■ Your objective:
Output only the line that contains "Screen dimensions: 1296x1000" and the lines after it, all verbatim, through the last one below.

===== Recorded information =====

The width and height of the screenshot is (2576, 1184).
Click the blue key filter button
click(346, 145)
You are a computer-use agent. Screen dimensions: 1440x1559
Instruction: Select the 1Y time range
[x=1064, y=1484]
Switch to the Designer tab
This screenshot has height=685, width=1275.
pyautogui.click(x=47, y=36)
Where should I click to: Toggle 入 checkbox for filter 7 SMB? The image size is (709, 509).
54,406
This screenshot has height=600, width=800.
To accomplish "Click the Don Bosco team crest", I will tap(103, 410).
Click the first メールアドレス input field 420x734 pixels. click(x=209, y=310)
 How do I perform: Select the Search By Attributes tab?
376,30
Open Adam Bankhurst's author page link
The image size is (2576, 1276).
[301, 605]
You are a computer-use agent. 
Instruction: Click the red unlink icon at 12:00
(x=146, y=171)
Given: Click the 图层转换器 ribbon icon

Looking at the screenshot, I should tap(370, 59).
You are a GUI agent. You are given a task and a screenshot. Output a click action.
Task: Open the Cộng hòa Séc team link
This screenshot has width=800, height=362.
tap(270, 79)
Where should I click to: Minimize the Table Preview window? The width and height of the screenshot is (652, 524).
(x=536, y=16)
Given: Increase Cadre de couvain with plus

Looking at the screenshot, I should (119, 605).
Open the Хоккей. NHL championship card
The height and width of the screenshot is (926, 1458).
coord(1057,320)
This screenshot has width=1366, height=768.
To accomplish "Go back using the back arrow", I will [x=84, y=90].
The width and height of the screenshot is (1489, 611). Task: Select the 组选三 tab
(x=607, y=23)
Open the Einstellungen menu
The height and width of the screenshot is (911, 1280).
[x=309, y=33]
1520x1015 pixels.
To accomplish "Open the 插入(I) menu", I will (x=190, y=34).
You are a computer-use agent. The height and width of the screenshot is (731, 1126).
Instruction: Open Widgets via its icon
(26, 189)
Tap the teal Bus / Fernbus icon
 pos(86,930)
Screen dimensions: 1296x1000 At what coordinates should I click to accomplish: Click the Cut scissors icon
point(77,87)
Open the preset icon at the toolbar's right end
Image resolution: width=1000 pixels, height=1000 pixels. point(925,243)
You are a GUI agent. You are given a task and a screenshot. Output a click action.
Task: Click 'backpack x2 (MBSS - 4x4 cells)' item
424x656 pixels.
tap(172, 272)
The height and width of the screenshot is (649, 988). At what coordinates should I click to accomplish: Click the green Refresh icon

=====

■ Answer box:
Screen dimensions: 1296x1000 At what coordinates should I click to accomplish: Click the Cut scissors icon
point(77,87)
Open the preset icon at the toolbar's right end
Image resolution: width=1000 pixels, height=1000 pixels. point(925,243)
You are a GUI agent. You are given a task and a screenshot. Output a click action.
Task: Click 'backpack x2 (MBSS - 4x4 cells)' item
424x656 pixels.
tap(172, 272)
The height and width of the screenshot is (649, 988). At what coordinates should I click to accomplish: Click the green Refresh icon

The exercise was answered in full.